Desporto

Juventus suspeita de fraude para facilitar naturalização do uruguaio Luis Suárez

Albert Gea

Em causa está um teste de Italiano que Luis Suárez precisava para obter o passaporte italiano.

A Juventus é suspeita de estar envolvida em caso de fraude para acelerar e facilitar um exame de italiano tendo em vista a naturalização do futebolista uruguaio Luis Suárez, revelaram esta sexta-feira as autoridades.

"A investigação permitiu compreender como, no início de setembro, os dirigentes do clube de Turim atuaram, inclusive ao mais alto nível institucional, para 'acelerar' o reconhecimento da cidadania italiana de Suárez", assumiu o ministério público de Perugia, encarregado da investigação.

Sem mais vagas para atletas extracomunitários, a 'vecchia signora', na qual atua o português Cristiano Ronaldo, é acusada de ter ajudado à "farsa" que ajudaria a dar a Suárez a nacionalidade transalpina.

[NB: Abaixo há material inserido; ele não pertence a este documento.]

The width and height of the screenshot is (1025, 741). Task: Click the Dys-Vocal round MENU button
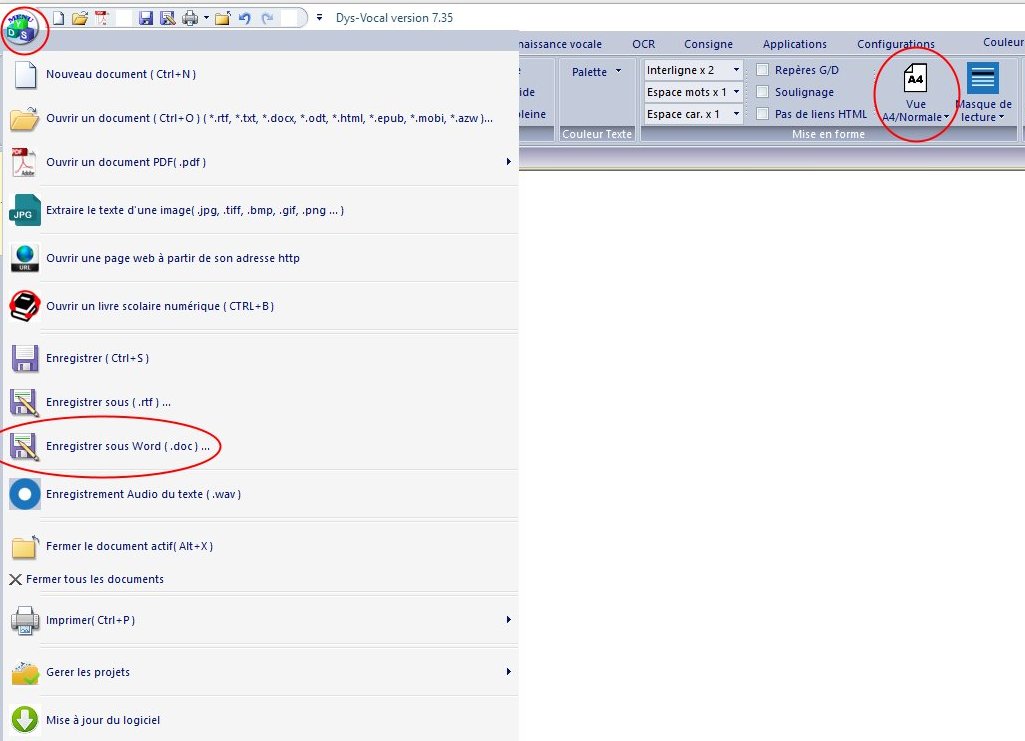[x=23, y=28]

Em comunicado de imprensa, é referido que o clube é suspeito de, em conluio com a Universidade de Estrangeiros, ter montado uma "farsa para tentar conseguir o título de italiano B1", exigível para a obtenção da cidadania.

Da investigação decorre que o conteúdo do teste foi partilhado antecipadamente, "para responder a exigências da Juventus e com o objetivo de conseguir vantagens a nível de imagem para a Universidade", situação que já tinha sido denunciada em setembro.

Luis Suárez é suspeito de ter feito batota para passar no exame

Luis Suárez, que acabou por ser transferido para o Atlético de Madrid, é suspeito de ter feito batota, com a cumplicidade dos seus professores italianos, para passar no exame em 17 de setembro, o primeiro passo para a obtenção do passaporte italiano, indispensável para poder ingressar na Juventus.

Volvidos cinco dias do teste o ministério público de Perugia anunciou a abertura de inquérito aos responsáveis da universidade, onde Suárez fez o exame, acusados de fornecer antecipadamente as perguntas.

"Com um vencimento de 10 milhões (de euros) por época, não pode falhar o exame, mesmo que não saiba conjugar os verbos ou fale no infinitivo", disse um dos visados na investigação, apanhado em escutas telefónicas ordenadas pelo ministério público.

As autoridades destacam o "exame de farsa" que serviu os "pedidos da Juventus" e propuseram suspender por oito meses os dirigentes da universidade sob investigação, "por revelação de segredo profissional para ganho patrimonial e falsidade documental", pedido aceite pelo tribunal de Perugia.

Poucos dias após a abertura da investigação, em setembro, o diretor desportivo da Juventus, Fabio Paratici, indicou que o clube "agiu com total transparência e de acordo com as regras" nesta matéria.